Coalition Plans 'Rolling Start' for a War in Iraq

CAMP DOHA, Kuwait -- The U.S.-led coalition that is preparing to topple Saddam Hussein's government is planning for a complex invasion of Iraq to begin even as allied troops are still arriving in the region, senior commanders say.

With three dozen ships carrying heavy tanks and equipment for the Army's Fourth Infantry Division waiting off the coast of Turkey because of a political standoff, the military is scrambling to put together a backup plan for the northern front of a war with Iraq.

In Kuwait, only a portion of the 101st Airborne Division's forces is ready to be sent into combat. If the invasion begins next week, the 101st would take part, but the division's major combat punch would come soon after.

"We recognized from the very beginning that we're going to be fighting and building up combat power at about the same time," said Lieutenant General William Wallace, the V Corps commander who would lead the Army's attack.

But there are military experts -- including experienced commanders -- who are worried by this plan, which has come to be called a "rolling start" to the impending war.

Assuming that no peaceful resolution is found to the confrontation with Iraq, the concept of the rolling start gives the coalition's commanders the option of starting at any time. As diplomacy delays military action, the coalition can continue to assemble a more threatening force.

Nevertheless, its adoption marks a sharp departure from the doctrine articulated by Secretary of State Colin Powell. During the Persian Gulf war of 1991, under his leadership, the military took six months to assemble an overwhelming force, which only stormed into Kuwait after a massive troop and logistical buildup was completed and allied warplanes carried out a 39-day bombardment of Iraq and its army of occupation.

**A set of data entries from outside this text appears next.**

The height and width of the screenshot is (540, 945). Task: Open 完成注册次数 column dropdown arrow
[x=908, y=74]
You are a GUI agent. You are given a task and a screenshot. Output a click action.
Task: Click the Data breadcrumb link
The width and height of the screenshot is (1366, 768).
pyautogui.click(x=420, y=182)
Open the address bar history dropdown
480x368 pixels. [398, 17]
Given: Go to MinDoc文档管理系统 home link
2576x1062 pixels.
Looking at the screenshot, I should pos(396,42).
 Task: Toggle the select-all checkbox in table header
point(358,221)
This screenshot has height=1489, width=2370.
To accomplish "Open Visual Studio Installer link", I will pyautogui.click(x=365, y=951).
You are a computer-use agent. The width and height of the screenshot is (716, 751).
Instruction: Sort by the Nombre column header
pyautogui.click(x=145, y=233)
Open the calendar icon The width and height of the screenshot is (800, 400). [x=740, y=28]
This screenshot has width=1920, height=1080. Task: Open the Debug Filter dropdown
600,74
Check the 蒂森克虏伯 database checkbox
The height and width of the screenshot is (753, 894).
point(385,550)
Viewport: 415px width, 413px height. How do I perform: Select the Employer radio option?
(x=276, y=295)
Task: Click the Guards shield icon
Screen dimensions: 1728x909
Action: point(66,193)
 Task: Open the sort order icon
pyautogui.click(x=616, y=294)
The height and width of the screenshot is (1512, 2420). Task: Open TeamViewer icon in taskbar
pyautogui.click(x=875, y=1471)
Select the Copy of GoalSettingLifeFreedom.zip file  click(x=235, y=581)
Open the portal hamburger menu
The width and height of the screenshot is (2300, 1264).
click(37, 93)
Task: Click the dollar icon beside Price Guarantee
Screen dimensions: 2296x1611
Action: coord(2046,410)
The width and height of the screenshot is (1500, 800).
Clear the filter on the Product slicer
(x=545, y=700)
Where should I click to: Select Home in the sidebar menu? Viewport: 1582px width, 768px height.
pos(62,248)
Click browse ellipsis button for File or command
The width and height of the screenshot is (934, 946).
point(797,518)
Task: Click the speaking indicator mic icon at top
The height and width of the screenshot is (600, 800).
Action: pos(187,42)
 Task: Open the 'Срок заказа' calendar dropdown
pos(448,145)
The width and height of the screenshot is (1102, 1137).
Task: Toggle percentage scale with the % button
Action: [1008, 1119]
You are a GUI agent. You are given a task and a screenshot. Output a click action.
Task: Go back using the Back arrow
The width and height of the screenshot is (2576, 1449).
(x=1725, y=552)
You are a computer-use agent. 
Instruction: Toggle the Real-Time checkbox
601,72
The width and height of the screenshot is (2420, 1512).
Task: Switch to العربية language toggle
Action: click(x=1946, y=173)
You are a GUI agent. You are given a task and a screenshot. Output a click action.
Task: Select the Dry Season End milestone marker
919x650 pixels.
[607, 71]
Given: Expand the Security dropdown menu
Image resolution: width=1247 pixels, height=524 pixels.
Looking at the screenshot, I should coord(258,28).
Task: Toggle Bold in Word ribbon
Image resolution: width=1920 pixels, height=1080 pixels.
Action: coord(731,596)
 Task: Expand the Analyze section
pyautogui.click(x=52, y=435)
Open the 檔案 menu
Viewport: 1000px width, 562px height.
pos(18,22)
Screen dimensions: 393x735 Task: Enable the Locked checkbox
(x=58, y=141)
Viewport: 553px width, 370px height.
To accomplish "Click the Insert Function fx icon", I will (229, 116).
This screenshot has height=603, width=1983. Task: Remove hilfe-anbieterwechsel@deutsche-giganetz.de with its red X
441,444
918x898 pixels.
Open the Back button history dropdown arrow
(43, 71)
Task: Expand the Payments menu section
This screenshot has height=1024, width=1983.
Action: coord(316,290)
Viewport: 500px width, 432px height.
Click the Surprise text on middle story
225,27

The staggered arrival stems partly from the limited capacity of Kuwait's ports, but it also appears to reflect Defense Secretary Donald Rumsfeld's view that large, heavy ground forces are not always needed. This time, the U.S. military is trying to get more firepower from fewer troops, supported with a heavy air campaign. The Iraqi Army is also much smaller and less capable than 12 years ago.

"When I look at the enemy, when I look at the terrain over which he's arrayed, I think we have adequate forces to do the job," Wallace said. "There seems to me to be perhaps a more coherent joint fight this time with the air, naval and certainly a very pronounced Marine presence."

Some former American commanders from the 1991 conflict, however, say the United States could keep risks to its troops to a minimum if it had more forces on hand.

"The key to success is rapid victory on the ground, and bringing stability as quickly as you can," a former senior officer who commanded land forces during the Gulf War said. "Based on what I know about the forces in the region, or flowing in, I am concerned they don't have enough to give high assurance they can do this quickly. If we did it so well last time, using the Powell doctrine, why would you do anything less than that now? Why take that risk?"